In the records below, find the line containing "896x1004 pixels.", then print it and every following line exactly, through the last, without pictures.

═══ GIVEN RECORDS

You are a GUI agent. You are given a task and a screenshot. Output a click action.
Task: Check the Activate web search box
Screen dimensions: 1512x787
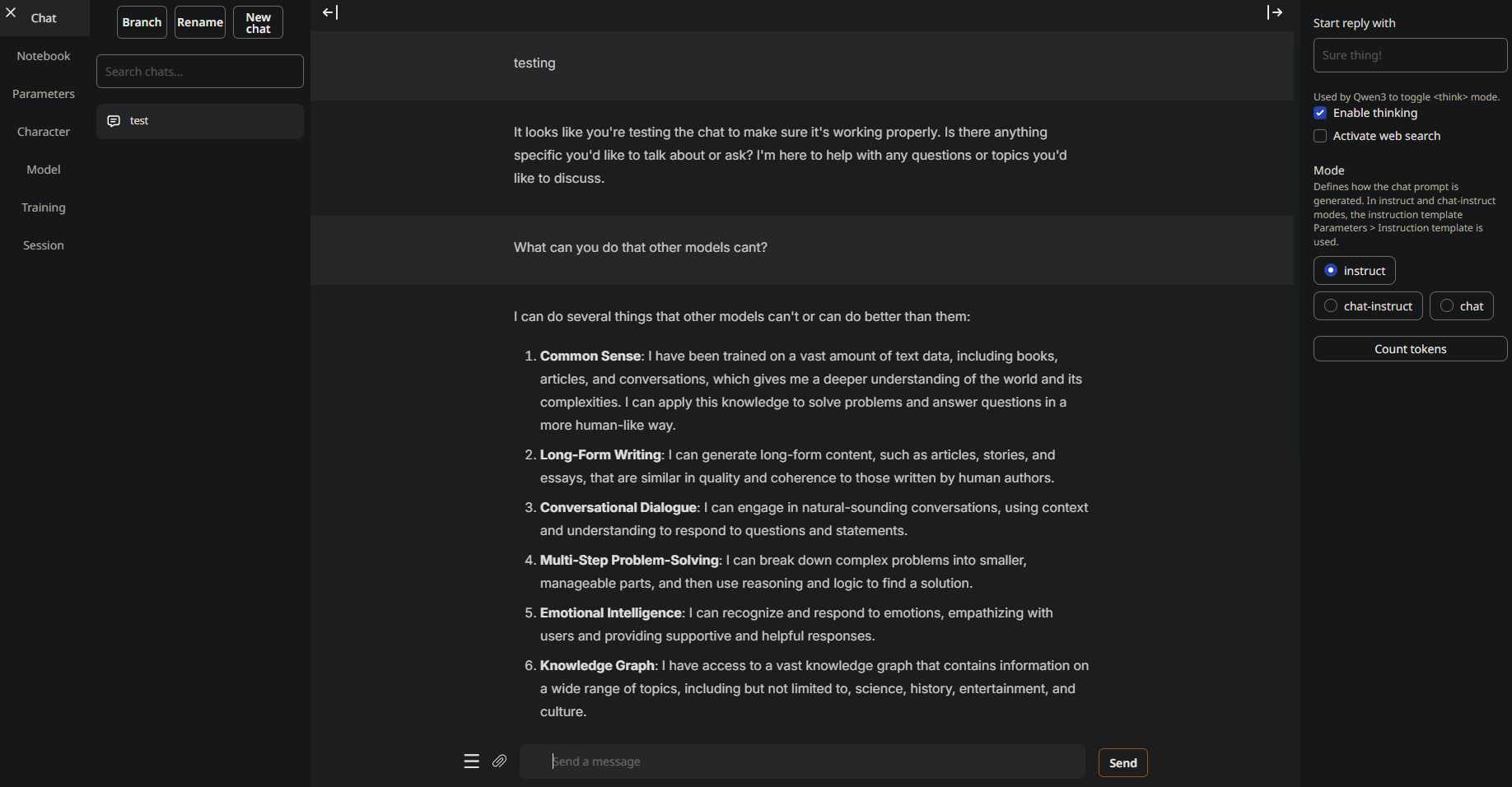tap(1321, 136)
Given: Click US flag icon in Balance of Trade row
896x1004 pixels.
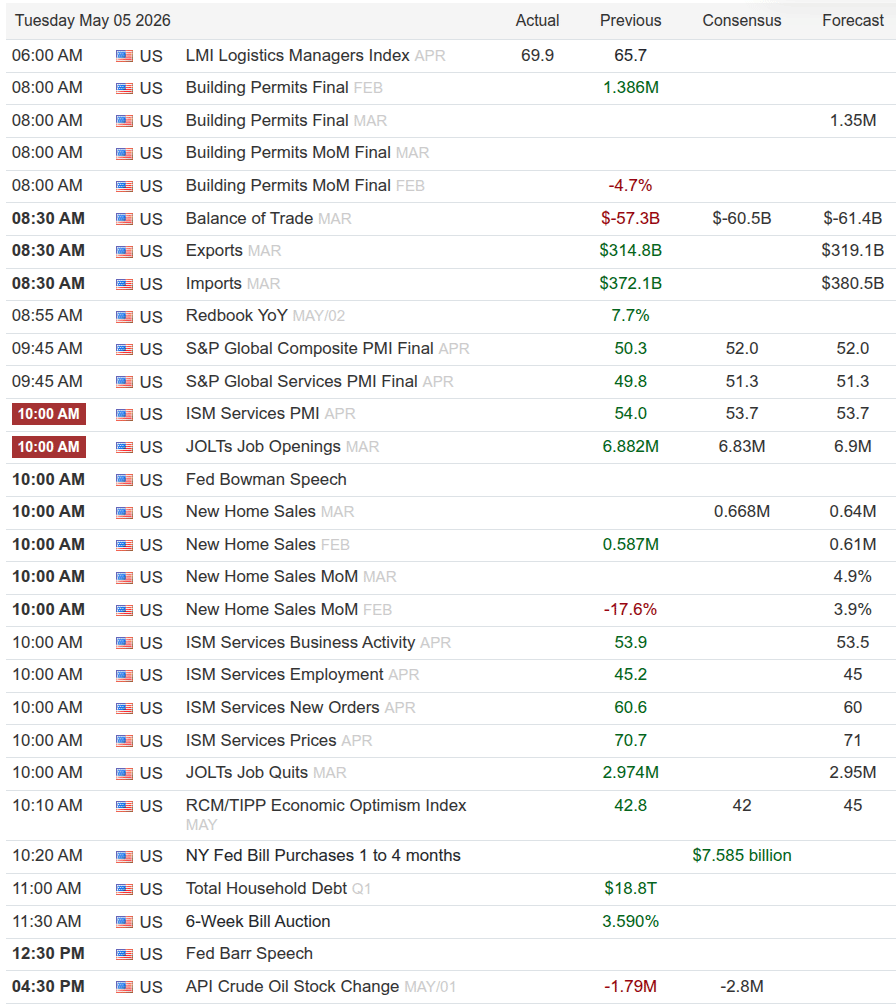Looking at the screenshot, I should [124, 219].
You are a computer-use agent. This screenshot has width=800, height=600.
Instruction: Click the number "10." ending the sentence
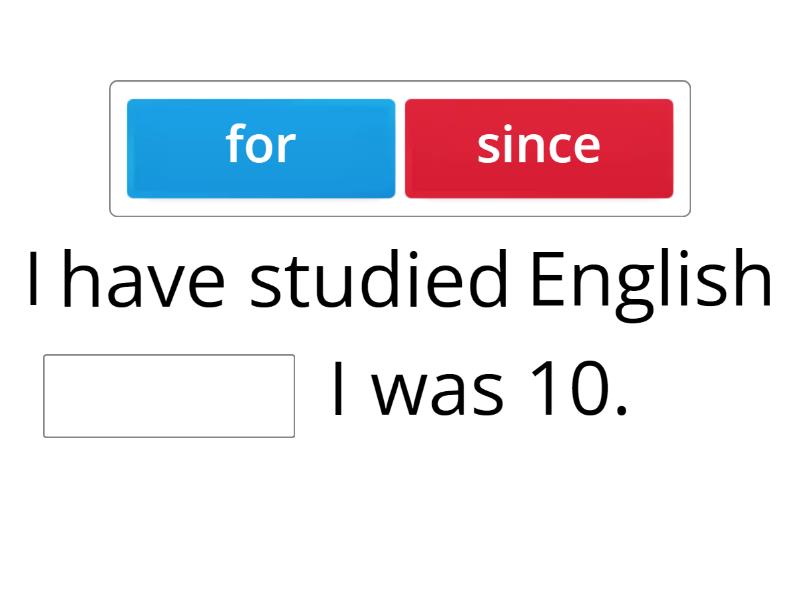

══════

RESULT FOR THIS EXERCISE:
896x1004 pixels.
Looking at the screenshot, I should [124, 219].
You are a computer-use agent. This screenshot has width=800, height=600.
Instruction: Click the number "10." ending the sentence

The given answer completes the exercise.